Birdhouse Garden

The garden suggests there might be a place where we can meet nature halfway. – Michael Pollan

When co-founders John Allen and Bella LeNestour acquired the Hollywood property that would become The BirdHouse in 2014, the lot was full of compacted soil, with only a smattering ornamental vegetation, and partially covered in concrete. Viewed from another vantage point, it was brimming with potential!

Since that time, John and a rotating cast of volunteers and BirdHouse staff, have been continuously applying large batches of homemade compost, straw and other organic mulches, in order to cultivate fruits, vegetables, and medicinal and culinary herbs.

In addition to our dedicated vegetable and herb beds, we have added numerous fruit trees, including bananas, cherimoyas, persimmons, mulberries, and figs. We generously apply municipal wood chip mulch from nearby Griffith Park in order to feed the soil’s fungal biology and steer the ecological succession toward a perennial ‘food forest’ system. A ‘food forest’ or ‘forest garden’ is a multi-storey approach to edible landscape planting that mimics a woodland ecosystem by companion planting in several vertical niches: rhizomes and tubers underground; groundcovers; herbaceous perennials; shrubs; and trees of varying height, which act as canopy for the lower levels and serve as a scaffolding for climbing vines.

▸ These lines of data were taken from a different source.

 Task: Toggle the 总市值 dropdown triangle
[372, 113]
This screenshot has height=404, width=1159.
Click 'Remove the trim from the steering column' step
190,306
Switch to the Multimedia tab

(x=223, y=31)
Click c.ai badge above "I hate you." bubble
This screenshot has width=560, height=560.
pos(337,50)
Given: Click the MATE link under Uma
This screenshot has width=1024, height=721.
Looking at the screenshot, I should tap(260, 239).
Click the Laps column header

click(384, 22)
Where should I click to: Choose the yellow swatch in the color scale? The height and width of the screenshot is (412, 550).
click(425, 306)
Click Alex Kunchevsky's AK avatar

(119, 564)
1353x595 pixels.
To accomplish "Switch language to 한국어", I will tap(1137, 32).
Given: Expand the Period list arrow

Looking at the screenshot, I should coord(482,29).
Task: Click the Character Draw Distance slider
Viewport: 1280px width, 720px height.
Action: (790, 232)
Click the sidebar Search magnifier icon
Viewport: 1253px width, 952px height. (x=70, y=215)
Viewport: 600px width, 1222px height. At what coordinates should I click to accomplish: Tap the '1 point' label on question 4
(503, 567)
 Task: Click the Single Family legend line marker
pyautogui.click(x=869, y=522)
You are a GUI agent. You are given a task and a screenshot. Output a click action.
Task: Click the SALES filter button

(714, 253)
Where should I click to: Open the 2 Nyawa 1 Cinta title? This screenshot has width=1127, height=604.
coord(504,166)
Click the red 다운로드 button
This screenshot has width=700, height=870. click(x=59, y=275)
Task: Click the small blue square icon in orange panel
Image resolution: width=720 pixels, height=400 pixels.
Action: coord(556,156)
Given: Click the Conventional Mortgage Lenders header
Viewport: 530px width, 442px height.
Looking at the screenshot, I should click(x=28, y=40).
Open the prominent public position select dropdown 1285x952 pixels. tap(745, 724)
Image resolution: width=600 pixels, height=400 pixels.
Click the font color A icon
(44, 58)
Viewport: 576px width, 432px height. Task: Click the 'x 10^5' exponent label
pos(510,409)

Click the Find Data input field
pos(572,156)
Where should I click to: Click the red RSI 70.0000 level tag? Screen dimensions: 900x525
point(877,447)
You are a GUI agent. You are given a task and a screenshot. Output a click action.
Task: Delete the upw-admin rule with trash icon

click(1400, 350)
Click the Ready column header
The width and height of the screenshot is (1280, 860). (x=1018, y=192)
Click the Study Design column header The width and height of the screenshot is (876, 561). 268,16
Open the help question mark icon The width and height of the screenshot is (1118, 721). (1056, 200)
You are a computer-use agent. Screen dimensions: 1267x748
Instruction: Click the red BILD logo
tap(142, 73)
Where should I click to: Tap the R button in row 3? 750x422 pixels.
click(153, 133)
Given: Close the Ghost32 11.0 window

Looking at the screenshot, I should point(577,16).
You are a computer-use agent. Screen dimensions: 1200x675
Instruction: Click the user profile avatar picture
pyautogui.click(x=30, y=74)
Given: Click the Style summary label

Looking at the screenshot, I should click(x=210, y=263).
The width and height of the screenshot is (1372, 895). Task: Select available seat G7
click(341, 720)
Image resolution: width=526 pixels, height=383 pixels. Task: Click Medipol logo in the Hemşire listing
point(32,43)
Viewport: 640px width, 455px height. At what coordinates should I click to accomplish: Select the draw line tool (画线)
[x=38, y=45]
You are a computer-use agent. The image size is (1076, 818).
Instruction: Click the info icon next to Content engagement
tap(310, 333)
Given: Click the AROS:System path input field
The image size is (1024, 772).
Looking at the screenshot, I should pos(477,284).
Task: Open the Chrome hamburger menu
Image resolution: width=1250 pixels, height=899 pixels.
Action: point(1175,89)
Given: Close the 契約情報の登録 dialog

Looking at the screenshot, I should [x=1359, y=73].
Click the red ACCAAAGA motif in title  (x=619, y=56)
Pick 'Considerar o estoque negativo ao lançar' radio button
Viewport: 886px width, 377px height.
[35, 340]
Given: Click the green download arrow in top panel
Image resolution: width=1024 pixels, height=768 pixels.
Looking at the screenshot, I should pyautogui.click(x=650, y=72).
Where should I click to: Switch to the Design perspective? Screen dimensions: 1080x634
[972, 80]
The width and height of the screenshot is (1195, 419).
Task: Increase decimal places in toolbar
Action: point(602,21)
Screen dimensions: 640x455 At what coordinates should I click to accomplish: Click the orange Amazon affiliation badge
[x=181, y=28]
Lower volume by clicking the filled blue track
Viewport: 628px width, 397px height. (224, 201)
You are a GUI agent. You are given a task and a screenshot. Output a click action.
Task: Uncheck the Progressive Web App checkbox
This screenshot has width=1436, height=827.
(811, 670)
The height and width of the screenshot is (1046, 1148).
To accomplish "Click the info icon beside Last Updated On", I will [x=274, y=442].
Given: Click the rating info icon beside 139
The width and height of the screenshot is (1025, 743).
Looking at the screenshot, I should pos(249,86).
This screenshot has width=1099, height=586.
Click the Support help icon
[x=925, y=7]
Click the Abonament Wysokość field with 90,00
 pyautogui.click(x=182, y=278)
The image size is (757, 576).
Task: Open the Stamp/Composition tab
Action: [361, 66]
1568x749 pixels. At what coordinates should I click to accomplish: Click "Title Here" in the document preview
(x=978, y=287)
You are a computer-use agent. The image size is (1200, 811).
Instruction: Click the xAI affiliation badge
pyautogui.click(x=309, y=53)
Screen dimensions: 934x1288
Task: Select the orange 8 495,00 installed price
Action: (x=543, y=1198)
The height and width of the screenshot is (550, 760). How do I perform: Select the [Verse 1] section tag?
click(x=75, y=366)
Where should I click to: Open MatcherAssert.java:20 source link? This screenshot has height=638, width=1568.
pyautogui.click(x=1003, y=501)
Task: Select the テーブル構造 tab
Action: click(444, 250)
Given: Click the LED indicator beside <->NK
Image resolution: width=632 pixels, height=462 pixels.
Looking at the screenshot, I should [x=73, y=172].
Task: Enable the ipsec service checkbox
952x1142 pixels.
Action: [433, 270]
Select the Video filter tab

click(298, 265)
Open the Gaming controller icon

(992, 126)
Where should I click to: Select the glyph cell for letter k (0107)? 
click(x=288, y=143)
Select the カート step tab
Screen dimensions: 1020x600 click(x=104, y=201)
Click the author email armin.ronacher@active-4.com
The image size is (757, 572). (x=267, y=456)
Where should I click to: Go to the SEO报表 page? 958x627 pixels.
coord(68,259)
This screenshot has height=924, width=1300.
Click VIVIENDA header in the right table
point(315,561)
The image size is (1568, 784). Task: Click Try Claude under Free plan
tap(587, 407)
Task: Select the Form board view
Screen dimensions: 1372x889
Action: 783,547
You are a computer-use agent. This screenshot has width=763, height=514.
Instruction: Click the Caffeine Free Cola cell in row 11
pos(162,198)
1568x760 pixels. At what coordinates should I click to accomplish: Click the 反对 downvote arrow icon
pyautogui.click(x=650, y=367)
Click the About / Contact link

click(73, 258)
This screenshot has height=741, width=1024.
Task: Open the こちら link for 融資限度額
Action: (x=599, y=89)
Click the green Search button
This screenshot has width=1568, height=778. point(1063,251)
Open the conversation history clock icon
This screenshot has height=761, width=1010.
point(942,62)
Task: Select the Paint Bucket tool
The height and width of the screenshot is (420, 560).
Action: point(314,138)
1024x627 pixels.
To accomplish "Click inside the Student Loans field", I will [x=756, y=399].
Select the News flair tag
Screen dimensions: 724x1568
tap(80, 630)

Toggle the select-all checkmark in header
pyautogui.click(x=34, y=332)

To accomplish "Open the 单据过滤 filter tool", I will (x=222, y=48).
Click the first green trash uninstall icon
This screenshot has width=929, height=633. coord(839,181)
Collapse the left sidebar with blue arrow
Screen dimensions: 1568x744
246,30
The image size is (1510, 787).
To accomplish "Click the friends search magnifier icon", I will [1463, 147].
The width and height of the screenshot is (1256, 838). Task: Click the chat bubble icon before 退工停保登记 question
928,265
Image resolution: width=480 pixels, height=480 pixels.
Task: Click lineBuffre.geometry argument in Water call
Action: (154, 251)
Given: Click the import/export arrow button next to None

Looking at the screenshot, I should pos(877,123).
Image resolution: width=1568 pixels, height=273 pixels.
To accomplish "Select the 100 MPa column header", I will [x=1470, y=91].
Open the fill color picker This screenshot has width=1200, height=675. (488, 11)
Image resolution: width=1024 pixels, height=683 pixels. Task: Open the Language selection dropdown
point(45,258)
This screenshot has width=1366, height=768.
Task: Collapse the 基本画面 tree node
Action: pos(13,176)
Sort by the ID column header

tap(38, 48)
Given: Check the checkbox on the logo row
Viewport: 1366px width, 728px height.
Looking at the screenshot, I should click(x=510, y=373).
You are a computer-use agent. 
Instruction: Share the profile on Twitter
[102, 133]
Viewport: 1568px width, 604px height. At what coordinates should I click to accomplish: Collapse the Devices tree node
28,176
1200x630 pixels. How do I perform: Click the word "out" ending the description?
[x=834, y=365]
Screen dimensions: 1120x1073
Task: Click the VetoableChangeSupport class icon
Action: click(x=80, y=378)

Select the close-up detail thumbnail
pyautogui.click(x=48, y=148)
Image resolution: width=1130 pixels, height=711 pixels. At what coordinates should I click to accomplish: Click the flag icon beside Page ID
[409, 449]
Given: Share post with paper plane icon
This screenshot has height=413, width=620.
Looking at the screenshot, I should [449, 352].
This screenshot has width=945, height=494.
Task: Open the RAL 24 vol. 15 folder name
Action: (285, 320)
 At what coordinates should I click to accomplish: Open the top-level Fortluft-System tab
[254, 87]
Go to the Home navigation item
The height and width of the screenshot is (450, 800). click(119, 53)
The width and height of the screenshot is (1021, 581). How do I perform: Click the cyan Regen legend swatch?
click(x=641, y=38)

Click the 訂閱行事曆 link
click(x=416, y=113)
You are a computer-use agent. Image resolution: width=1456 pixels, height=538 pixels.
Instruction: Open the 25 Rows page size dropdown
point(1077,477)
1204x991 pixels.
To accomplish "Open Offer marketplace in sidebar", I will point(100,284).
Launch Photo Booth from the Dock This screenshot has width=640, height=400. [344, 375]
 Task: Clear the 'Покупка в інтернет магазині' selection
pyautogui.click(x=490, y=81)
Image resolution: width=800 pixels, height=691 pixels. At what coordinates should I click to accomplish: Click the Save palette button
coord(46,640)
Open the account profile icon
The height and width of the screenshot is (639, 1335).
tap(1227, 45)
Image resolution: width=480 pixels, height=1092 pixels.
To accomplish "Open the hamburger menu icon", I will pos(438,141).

We aim to maximize solar energy conversion with intensive planting, which helps to sequester carbon in the soil in the form of living plant roots. Additionally, intensive planting helps to decrease ambient temperature, a key buffer to the urban heat island effect. We also use techniques such as a mixed species cover crop in the cool season to develop soil fertility, and cultivation of ‘green manures’ such as comfrey and Tithonia diversifolia for ‘chop-and-drop’ fertilization.

We celebrate the native plants that have evolved in this biome over the eons and have devoted areas to their cultivation, in order to preserve their genetic diversity and the habitat they provide to birds, insects, and other wildlife.